VwGH 2001/17/0171

VwGH2001/17/017112.8.2002

Der Verwaltungsgerichtshof hat durch den Vorsitzenden Senatspräsident Dr. Puck und die Hofräte Dr. Höfinger, Dr. Holeschofsky, Dr. Köhler und Dr. Zens als Richter, im Beisein der Schriftführerin Mag. Hackl, über die Beschwerde der MB in B (Bundesrepublik Deutschland), vertreten durch Dr. Karl-Heinz Götz und Dr. Rudolf Tobler jun., Rechtsanwälte in 7100 Neusiedl am See, Untere Hauptstraße 72, gegen den Gemeinderat der Stadtgemeinde Neusiedl am See wegen Verletzung der Entscheidungspflicht in einer Angelegenheit betreffend Kanalanschlussgebühren, zu Recht erkannt:

Normen

BAO §250 Abs1;
BAO §273;
BAO §278;
KanalabgabeG Bgld §7 Abs3;
LAO Bgld 1963 §195;
LAO Bgld 1963 §203;
LAO Bgld 1963 §208;
VwRallg;
BAO §250 Abs1;
BAO §273;
BAO §278;
KanalabgabeG Bgld §7 Abs3;
LAO Bgld 1963 §195;
LAO Bgld 1963 §203;
LAO Bgld 1963 §208;
VwRallg;

 

Spruch:

Gemäß § 42 Abs. 4 und § 62 Abs. 2 VwGG iVm § 209 und §§ 212 und 213 der Burgenländischen Landesabgabenordnung, LGBl. Nr. 2/1963 idgF, sowie § 2 und § 7 des Burgenländischen Kanalabgabegesetzes, LGBl. Nr. 41/1984 in der Fassung LGBl. Nr. 37/1990, wird auf Grund der Berufung der Beschwerdeführerin vom 27. Februar 2001 gegen den Bescheid des Bürgermeisters der Stadtgemeinde Neusiedl am See vom 27. Dezember 2000, Zl. KA-Erg. 150-69/2000-8060, betreffend Vorschreibung eines Ergänzungsbeitrages gemäß § 7 des Kanalabgabegesetzes, LGBl. Nr. 41/1984 in der Fassung LGBl. Nr. 37/1990, der genannte Bescheid des Bürgermeisters aufgehoben.

[Aufgabe]: Schreib das Urteil des Verwaltungsgerichtshofs zu den Kanalanschlussgebühren nach seinem letzten Satz weiter.

[Rohdaten]:
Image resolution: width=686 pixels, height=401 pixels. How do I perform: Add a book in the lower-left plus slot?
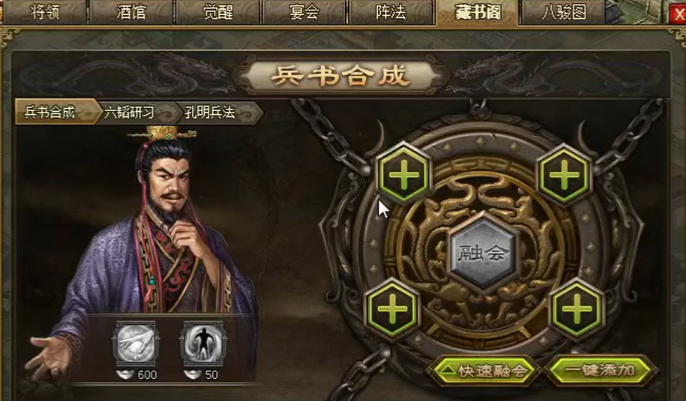(392, 309)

[Lösung]:
Die Stadtgemeinde Neusiedl am See hat der Beschwerdeführerin Aufwendungen in der Höhe von EUR 1.089,68 binnen zwei Wochen bei sonstiger Exekution zu ersetzen.

Begründung

Nach dem Vorbringen in der vorliegenden Beschwerde und dem in Kopie vorgelegten Bescheid des Bürgermeisters der Stadtgemeinde Neusiedl am See vom 27. Dezember 2000 wurde der Beschwerdeführerin mit diesem Bescheid gemäß § 7 des Kanalabgabegesetzes, LGBl. Nr. 41/1984 in der Fassung LGBl. Nr. 37/1990, iVm der Verordnung des Gemeinderates der Stadtgemeinde Neusiedl am See vom 7. Dezember 1990 für die Liegenschaft X-Straße 6 in der Stadtgemeinde Neusiedl am See ein Ergänzungsbeitrag in der Höhe von S 2.881,85 vorgeschrieben.

Begründet wurde diese Vorschreibung unter Hinweis auf § 7 des Kanalabgabegesetzes damit, dass "bei der Ermittlung der Berechnungsfläche nach den Bestimmungen des neuen Kanalabgabegesetzes" festgestellt worden sei, "dass sich das Ausmaß Ihrer bebauten Fläche gegenüber der der Berechnung des Anschlussbeitrages zu Grunde gelegten Fläche geändert" habe.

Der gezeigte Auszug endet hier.